- 取り組む課題 -
1 - サスペンションシステムの説明文によると、可変ダンパ5は何を用いて構成されているか。
2 - サスペンションシステムの説明文のうち、「サスペンション装置3は、車体」から「量制御タイプであってもよい。」までを、両端の語句も含めて一字一句違えずに書き写せ。
3 - サスペンションシステムの説明文を、最後の文の後から続けて書き進めよ。

- 本文抜粋 -

以下、本発明の実施形態によるサスペンションシステムを、例えば4輪自動車に適用した場合を例に挙げ、添付図面に従って詳細に説明する。
ここで、図1ないし図6は本発明の第1の実施形態を示している。図1において、車体1は、車両のボディを構成している。車体1の下側には、例えば左,右の前輪と左,右の後輪(以下、総称して車輪2という)が設けられている。
サスペンション装置3は、車体1と車輪2との間に介装して設けられている。サスペンション装置3は、懸架ばね4(以下、スプリング4という)と、スプリング4と並列関係をなして車体1と車輪2との間に介装して設けられた減衰力調整式緩衝器(以下、可変ダンパ5という)とにより構成される。
サスペンション装置3の可変ダンパ5は、車体1側と車輪2側との間で調整可能な力を発生する減衰力発生機構である。可変ダンパ5は、減衰力調整式の油圧緩衝器を用いて構成されている。可変ダンパ5には、発生減衰力の特性(即ち、減衰力特性)をハードな特性(硬特性)からソフトな特性(軟特性)に連続的に調整するため、減衰力調整バルブ等からなる減衰力可変アクチュエータ6が付設されている。減衰力可変アクチュエータ6は、供給される電流(駆動電流)に応じて減衰力が調整される減衰力調整部である。
なお、減衰力可変アクチュエータ6は、減衰力特性を必ずしも連続的に調整する構成でなくてもよく、例えば2段階以上の複数段階で減衰力を調整可能なものであってもよい。また、可変ダンパ5は、圧力制御タイプでもよく、流量制御タイプであってもよい。

[単語と項目の位置データ]
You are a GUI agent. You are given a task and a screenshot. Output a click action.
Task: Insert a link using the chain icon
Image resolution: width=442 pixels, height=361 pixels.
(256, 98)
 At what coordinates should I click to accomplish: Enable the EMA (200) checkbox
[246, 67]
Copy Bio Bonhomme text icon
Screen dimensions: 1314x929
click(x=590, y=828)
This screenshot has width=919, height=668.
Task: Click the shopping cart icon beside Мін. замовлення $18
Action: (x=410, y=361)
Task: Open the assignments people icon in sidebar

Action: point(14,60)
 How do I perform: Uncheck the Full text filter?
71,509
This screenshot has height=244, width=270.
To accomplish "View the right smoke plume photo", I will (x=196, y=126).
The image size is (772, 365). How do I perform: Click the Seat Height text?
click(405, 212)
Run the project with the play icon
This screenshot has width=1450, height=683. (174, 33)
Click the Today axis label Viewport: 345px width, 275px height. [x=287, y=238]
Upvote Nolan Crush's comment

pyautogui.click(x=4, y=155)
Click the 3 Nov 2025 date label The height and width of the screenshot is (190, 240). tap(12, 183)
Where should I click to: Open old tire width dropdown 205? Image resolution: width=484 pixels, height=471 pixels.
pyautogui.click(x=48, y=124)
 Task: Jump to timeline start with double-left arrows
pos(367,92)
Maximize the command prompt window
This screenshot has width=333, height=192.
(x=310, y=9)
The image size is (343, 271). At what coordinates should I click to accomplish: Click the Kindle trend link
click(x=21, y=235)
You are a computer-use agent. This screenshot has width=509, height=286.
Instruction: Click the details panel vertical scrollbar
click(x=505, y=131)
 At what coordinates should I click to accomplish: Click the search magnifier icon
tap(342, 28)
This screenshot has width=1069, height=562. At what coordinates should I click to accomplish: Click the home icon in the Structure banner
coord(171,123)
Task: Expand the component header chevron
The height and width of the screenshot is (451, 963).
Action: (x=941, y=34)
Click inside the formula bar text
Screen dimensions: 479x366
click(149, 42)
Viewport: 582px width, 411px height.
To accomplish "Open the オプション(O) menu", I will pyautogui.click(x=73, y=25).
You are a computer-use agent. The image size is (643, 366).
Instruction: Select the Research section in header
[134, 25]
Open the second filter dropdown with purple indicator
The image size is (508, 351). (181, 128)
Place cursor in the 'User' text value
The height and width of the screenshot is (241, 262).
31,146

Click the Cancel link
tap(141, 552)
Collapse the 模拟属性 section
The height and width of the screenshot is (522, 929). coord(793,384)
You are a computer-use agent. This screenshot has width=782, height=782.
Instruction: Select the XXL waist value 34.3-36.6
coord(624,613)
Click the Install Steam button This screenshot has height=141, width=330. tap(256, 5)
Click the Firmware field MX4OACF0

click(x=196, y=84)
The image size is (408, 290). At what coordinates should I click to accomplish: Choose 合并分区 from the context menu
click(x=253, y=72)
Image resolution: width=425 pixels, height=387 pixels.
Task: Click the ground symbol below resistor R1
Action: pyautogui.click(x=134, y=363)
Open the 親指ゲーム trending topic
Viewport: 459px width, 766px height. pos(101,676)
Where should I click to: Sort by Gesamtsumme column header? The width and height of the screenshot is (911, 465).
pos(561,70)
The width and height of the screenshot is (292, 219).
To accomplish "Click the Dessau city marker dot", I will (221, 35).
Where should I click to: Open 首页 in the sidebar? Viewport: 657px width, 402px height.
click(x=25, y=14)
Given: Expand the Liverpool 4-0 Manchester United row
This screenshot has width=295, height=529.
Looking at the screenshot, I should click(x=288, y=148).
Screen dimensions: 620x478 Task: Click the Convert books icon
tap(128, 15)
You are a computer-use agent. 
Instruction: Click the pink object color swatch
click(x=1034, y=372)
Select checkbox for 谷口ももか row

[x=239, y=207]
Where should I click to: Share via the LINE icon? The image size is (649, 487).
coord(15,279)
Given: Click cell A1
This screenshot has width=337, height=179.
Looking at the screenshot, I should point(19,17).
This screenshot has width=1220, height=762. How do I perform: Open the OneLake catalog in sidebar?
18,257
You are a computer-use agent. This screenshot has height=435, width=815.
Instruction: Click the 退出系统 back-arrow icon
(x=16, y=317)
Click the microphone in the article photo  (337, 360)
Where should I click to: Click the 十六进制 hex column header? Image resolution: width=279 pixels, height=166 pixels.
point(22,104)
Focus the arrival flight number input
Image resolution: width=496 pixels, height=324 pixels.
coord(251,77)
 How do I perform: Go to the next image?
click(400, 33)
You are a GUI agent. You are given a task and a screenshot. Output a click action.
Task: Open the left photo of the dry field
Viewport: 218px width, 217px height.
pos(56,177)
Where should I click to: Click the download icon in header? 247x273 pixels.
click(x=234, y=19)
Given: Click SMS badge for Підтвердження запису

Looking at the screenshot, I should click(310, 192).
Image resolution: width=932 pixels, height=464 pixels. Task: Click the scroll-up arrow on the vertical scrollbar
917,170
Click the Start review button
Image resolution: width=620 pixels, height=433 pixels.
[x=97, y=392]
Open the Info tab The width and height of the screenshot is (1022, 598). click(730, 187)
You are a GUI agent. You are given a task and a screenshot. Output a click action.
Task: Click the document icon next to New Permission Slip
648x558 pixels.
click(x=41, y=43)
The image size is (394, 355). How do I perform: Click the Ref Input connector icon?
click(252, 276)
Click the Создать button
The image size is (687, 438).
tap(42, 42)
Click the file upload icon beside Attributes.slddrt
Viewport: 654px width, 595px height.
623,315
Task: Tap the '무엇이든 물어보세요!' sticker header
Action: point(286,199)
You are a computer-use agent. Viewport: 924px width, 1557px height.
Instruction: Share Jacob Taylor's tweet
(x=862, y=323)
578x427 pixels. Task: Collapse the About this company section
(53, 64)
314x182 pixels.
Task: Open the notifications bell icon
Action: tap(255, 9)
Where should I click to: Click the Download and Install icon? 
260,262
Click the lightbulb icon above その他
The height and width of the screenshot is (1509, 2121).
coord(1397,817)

- 課題ごとの回答 -
1 - 減衰力調整式の油圧緩衝器を用いて構成されている。

2 -
サスペンション装置3は、車体1と車輪2との間に介装して設けられている。サスペンション装置3は、懸架ばね4(以下、スプリング4という)と、スプリング4と並列関係をなして車体1と車輪2との間に介装して設けられた減衰力調整式緩衝器(以下、可変ダンパ5という)とにより構成される。
サスペンション装置3の可変ダンパ5は、車体1側と車輪2側との間で調整可能な力を発生する減衰力発生機構である。可変ダンパ5は、減衰力調整式の油圧緩衝器を用いて構成されている。可変ダンパ5には、発生減衰力の特性(即ち、減衰力特性)をハードな特性(硬特性)からソフトな特性(軟特性)に連続的に調整するため、減衰力調整バルブ等からなる減衰力可変アクチュエータ6が付設されている。減衰力可変アクチュエータ6は、供給される電流(駆動電流)に応じて減衰力が調整される減衰力調整部である。
なお、減衰力可変アクチュエータ6は、減衰力特性を必ずしも連続的に調整する構成でなくてもよく、例えば2段階以上の複数段階で減衰力を調整可能なものであってもよい。また、可変ダンパ5は、圧力制御タイプでもよく、流量制御タイプであってもよい。

3 -
可変ダンパ5は、車体1と車輪2との間の振動周波数に応じて減衰力が調整される周波数感応部7を有している。周波数感応部7は、例えば特許文献1に開示された周波数感応部と同様に構成されている。即ち、周波数感応部7は、ピストンに可変ダンパ5の減衰力を発生させるディスクバルブが設けられているときに、ピストンに設けられたフリーピストンによって構成されている。図4および図5に示すように、周波数感応部7は、車体1と車輪2との間の高周波の振動に対して減衰力を低減させる。このとき、可変ダンパ5の減衰力は、周波数感応部7のカットオフ周波数fcよりも低周波領域に比べて、高周波領域の方が小さくなる。図6に示すように、ピストン速度が大きくなるのに従って、周波数感応部7のカットオフ周波数fcは高くなる。
なお、周波数感応部7は、可変ダンパ5のピストンに限らず、可変ダンパ5のシリンダのボトム側に位置するボトムバルブに設けてもよく、減衰力可変アクチュエータ6(減衰力調整部)に設けてもよい。
CAN8(controller area network)は、車体1に搭載されたシリアル通信部である。CAN8は、車両に搭載された多数の電子機器とコントローラ10との間で車載向けの多重通信を行う。CAN8は、シリアル信号からなるCAN信号によって車両運転情報を伝送する。この場合、CAN8を伝送する車両運転情報としては、例えば操舵角、アクセル開度、車速、車輪速、横加速度、前後加速度等が挙げられる。CAN8は、車体1と車輪2との間の振動を取得する車両振動取得手段となっている。
コントローラ10は、マイクロコンピュータ等によって構成されている。コントローラ10は、ROM、RAM、不揮発性メモリ等からなる記憶部(図示せず)を備えている。コントローラ10は、記憶部に格納されたプログラムを実行することによって、可変ダンパ5の減衰力を制御する。図1に示すように、コントローラ10は、入力側がCAN8等に接続され、出力側は可変ダンパ5の減衰力可変アクチュエータ6等に接続されている。コントローラ10は、CAN8から車両運転情報をシリアル通信により読込む。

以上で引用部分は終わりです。